Bremen (dpa) - Bei coronabedingten Einschränkungen müssen nach Worten
von Bremens Kinder- und Bildungssenatorin Sascha Karolin Aulepp (SPD)
die Interessen von Kindern und Jugendlichen in den Vordergrund
gestellt werden. Dies sei überfällig. Seit fast zwei Jahren hätten
Kinder und Jugendliche erhebliche Opfer bringen müssen und
Solidarität gezeigt. «Die Folgen sind drastisch - auch
gesundheitlich», sagte Aulepp der Deutschen Presse-Agentur vor der am
Mittwoch beginnenden Kultusministerkonferenz.
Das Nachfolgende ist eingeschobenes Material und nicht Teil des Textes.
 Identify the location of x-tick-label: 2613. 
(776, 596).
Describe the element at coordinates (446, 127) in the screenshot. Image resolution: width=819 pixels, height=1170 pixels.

Jede Einschränkung des Präsenzunterrichts sei das Einverständnis mit

sozialer Isolation von Kindern und Jugendlichen, deshalb habe der
Präsenzunterricht höchste Priorität. «Alle auf Kinder und Jugendlic
he
bezogenen Einschränkungen, die derzeit diskutiert und umgesetzt
werden, helfen nicht den Kindern, sondern schaden ihnen», warnte
Aulepp. Die Einschränkungen sollten vielmehr die Gesundheit der
Erwachsenen schützen, die Wirtschaft abschirmen und die
Arbeitsfähigkeit ihrer Eltern erhalten.

Bremen wies laut Robert Koch-Institut unter den Bundesländern mit
516,4 den höchsten Sieben-Tage-Inzidenzwert für Corona-Neuinfektionen
je 100 000 Einwohner auf (Stand: 4.1., 3.18 Uhr). Aulepp betonte, mit
dem derzeit sehr dynamischen Infektionsgeschehen sei glücklicherweise
nur sehr bedingt eine zusätzliche gesundheitliche Gefährdung von
Kindern und Jugendlichen verbunden. Trotz deutlich höherer
Infektionszahlen sei die Hospitalisierungsrate von Kindern und
Jugendlichen weiter sehr niedrig beziehungsweise nahe null.